Binoviewer is indeed one of the most difficult buying decisions you can make.

Here is the deal. The Televue Binoviewer will work with your scope because it is shipped with a 2X amplifier, which is basically a Barlow lens.

It is unlikely that your scope will reach focus without this.

A 2x amplifier (OCS as Denkmeier calls them, GPC as Baader calls them) will basically allow any telescope that can reach focus when using a 2" diagonal to reach focus with a binoviewer.

But... At 2x. So, if you use a 32mm Plossl, it will be like using a 16mm eyepeice.

Again, just about everyone sells a 2x barlow for thier binoviewer, so this means that if you are happy with 16mm as your lowest power eyepiece, just about any binoviewer will do (32mm eyepecices x2, or you could use a 40mm Plossl for 20x, but with a small apparent field. Not bad. I use this myself).

Here is the deal though. It may be possible to use less Barlow with a smaller apeture bino and get the same true field.

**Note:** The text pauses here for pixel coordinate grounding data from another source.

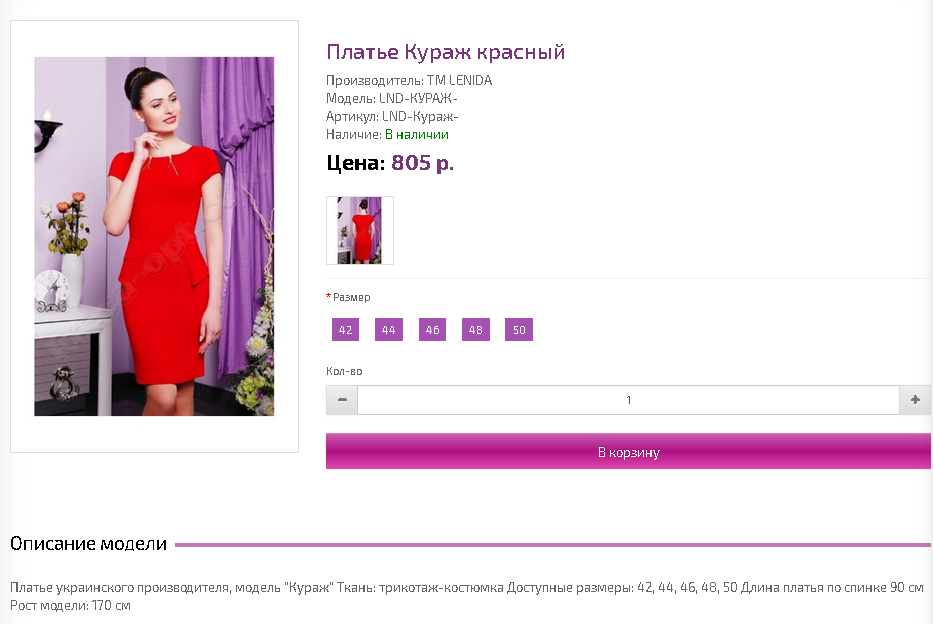The height and width of the screenshot is (624, 933).
Task: Increase quantity with the plus icon
Action: coord(915,400)
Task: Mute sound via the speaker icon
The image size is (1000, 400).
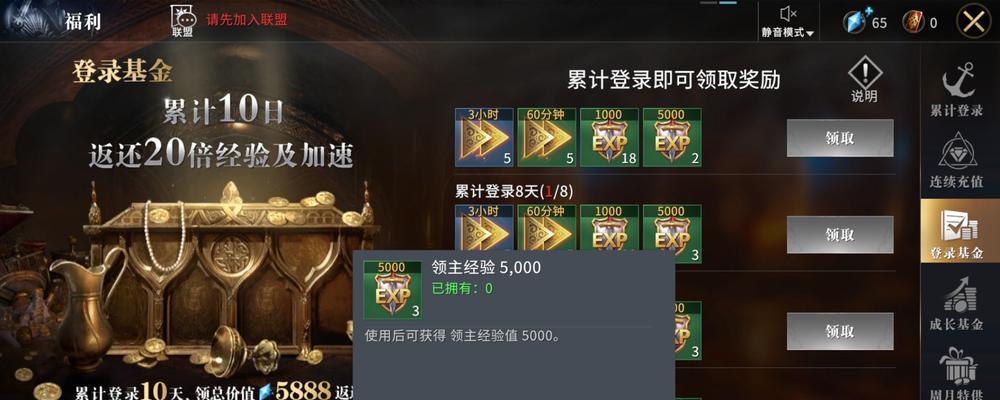Action: click(788, 13)
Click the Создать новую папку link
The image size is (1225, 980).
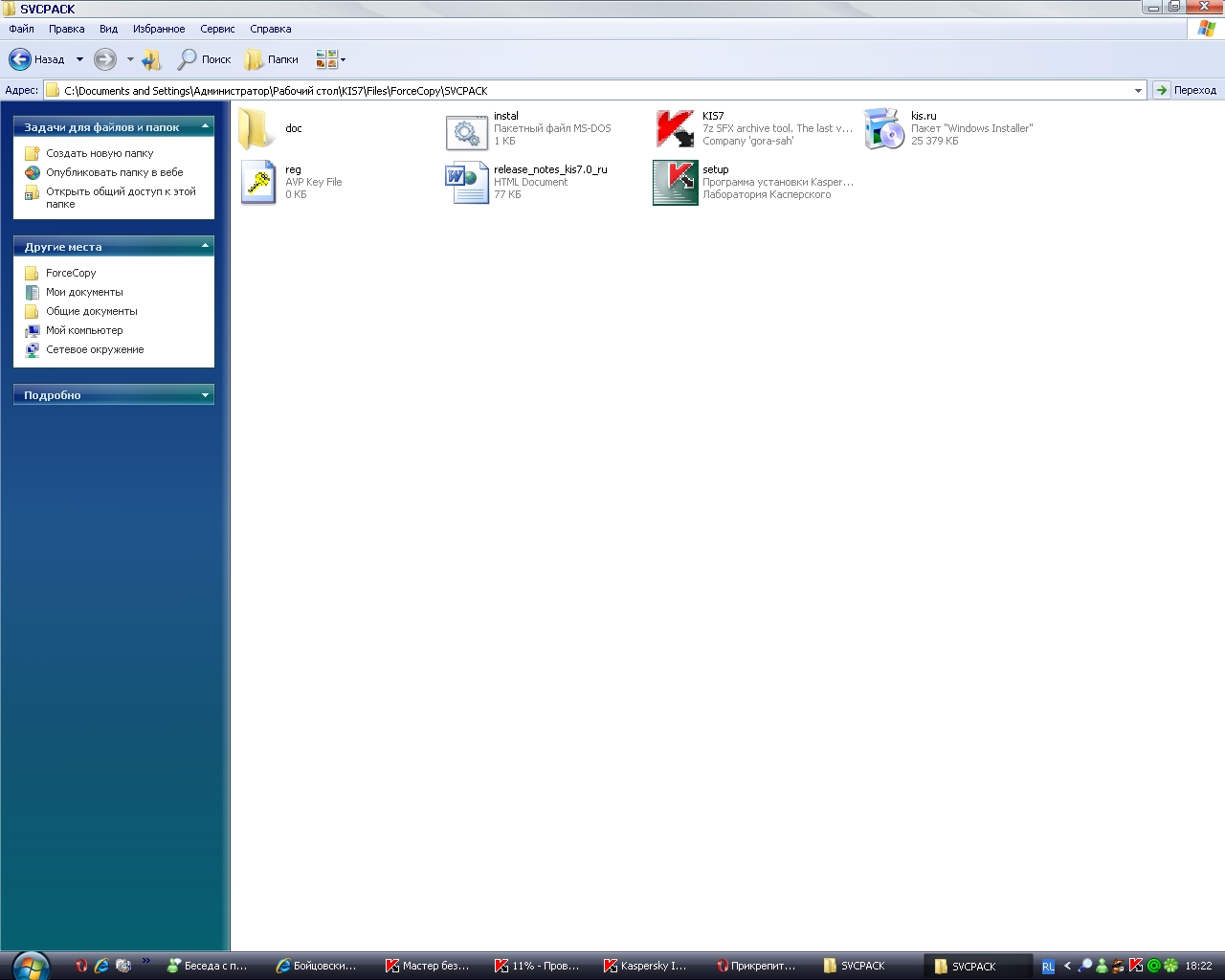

For example, I used the Baader Maxbright with the Baader T2 diagonal with a 1.5x GPC on my 6" APO. This combination allowed me to reach focus with a few millimeters to spare using a 19mm Panopic.


When I went to the Mark V (about the same light path as the Televue), I could no longer reach focus with the 1.5x GPC, so I would have had to go to a 2x GPC. In other words, I get a bigger aperture bino, but it has to work at higher power!!!! Bummer!
This was possible because the Baader Maxbright/T2 had the shoretest light path . Nothing is shorter.

And the shorter the light path, the less barlow power you need.

What this means is that you can buy a Maxbright/T2, and even though the aperture is not as large as the Televue or Mark V, because you can usually use a lower power Barlow/GPC, you can still get the same size true field, and for a lot less money!!!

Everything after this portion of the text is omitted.